Version imprimable de Réflexion sur la violence économique et étatique
Miguel Amorós
Une réflexion sur la violence
économique et étatique
« Un Pouvoir fondé sur l’Autorité peut bien entendu
se servir de la force, mais si l’Autorité
engendre une force, la force ne peut jamais,
par définition, engendrer une Autorité politique. »

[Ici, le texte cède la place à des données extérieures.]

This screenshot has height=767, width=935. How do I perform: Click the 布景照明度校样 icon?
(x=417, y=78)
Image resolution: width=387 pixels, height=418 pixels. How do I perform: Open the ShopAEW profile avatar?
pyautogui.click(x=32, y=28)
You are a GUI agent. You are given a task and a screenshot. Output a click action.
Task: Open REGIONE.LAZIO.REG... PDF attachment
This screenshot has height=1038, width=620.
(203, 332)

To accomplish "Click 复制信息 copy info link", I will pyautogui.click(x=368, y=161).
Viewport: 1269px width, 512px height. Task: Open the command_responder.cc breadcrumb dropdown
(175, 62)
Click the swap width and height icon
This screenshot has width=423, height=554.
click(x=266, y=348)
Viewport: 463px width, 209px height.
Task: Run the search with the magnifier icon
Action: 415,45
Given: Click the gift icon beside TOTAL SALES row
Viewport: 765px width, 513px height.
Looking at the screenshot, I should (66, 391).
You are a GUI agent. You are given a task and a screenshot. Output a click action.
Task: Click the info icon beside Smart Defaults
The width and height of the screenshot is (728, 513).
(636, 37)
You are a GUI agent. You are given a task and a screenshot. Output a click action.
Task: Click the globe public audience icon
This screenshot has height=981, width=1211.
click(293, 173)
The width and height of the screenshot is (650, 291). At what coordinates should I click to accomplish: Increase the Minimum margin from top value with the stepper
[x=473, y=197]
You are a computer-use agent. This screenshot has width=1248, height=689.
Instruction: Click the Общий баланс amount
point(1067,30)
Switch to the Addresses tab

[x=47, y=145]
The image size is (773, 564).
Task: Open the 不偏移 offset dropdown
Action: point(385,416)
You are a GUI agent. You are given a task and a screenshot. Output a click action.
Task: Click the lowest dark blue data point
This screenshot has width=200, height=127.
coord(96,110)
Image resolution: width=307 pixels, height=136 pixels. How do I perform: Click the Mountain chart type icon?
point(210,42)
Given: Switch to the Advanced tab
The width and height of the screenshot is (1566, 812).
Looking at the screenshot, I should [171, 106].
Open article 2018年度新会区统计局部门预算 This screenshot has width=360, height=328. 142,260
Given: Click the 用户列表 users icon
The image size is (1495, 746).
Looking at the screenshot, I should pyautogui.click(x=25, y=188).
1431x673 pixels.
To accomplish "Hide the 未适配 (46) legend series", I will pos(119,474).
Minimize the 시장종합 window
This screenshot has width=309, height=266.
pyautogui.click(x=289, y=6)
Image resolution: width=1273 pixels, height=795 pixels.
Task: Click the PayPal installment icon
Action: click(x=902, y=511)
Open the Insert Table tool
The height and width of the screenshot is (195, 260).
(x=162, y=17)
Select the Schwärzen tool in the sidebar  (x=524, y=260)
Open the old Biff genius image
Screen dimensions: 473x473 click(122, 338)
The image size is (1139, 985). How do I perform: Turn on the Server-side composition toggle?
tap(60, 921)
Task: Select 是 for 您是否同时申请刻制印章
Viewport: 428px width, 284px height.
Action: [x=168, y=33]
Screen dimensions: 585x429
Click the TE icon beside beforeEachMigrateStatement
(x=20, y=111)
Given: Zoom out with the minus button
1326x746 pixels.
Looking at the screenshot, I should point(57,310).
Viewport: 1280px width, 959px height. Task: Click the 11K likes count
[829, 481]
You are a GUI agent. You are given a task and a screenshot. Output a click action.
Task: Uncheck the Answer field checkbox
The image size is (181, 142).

Alexandre Kojève, La notion d’autorité
À en juger par la brutalité avec laquelle la force publique – celle de l’État – s’exerce sur les manifestants en désaccord avec les gouvernements, on peut en déduire que la souveraineté populaire, fondement des régimes parlementaires, est une chimère. Comme Benjamin Constant l’a souligné dans le passé, les individus « modernes » des démocraties représentatives ne sont que des souverains de jure : leurs libertés sont réduites à la sphère paisible de la vie privée. Le droit de dire aux autres ce que le pouvoir séparé ne veut pas qu’ils entendent, par exemple, n’en fait pas partie. Le droit de décider sur les questions qui concernent la collectivité et, enfin, l’exercice direct, continu et quotidien des droits politiques individuels non plus. Du droit coutumier, mieux vaut ne pas parler. L’ancien capitalisme a fait table rase des restes de la société qu’il a façonnée.
Dans les régimes des partis improprement dits « démocratiques », le pouvoir politique, qui sur le papier appartient au peuple ou à la nation, est en réalité le pouvoir de l’État, organe qui le détient et l’exerce. Tout État s’appuie sur le monopole de la force et exerce son autorité en l’utilisant à sa guise. Dans la mesure où l’usage de la force – la répression – n’a pas de limites préalablement définies, le pouvoir quand il est vraiment contesté ne s’en donne donc aucune : l’État est autoritaire et policier. L’usage et l’abus sont indiscernables. À vrai dire, l’État réagit violemment lorsque des personnes désenchantées agissent de leur propre chef, c’est-à-dire que non seulement elles l’ignorent, mais pire encore qu’elles ne le reconnaissent pas. C’est le mal actuel de l’État : sa fragilité fait que tout acte de désobéissance est considéré comme un défi car il remet en cause son autorité, autorité que l’État cherche à restaurer par un usage pervers de la loi et un usage excessif et intimidant de la force. Il n’existe qu’ainsi.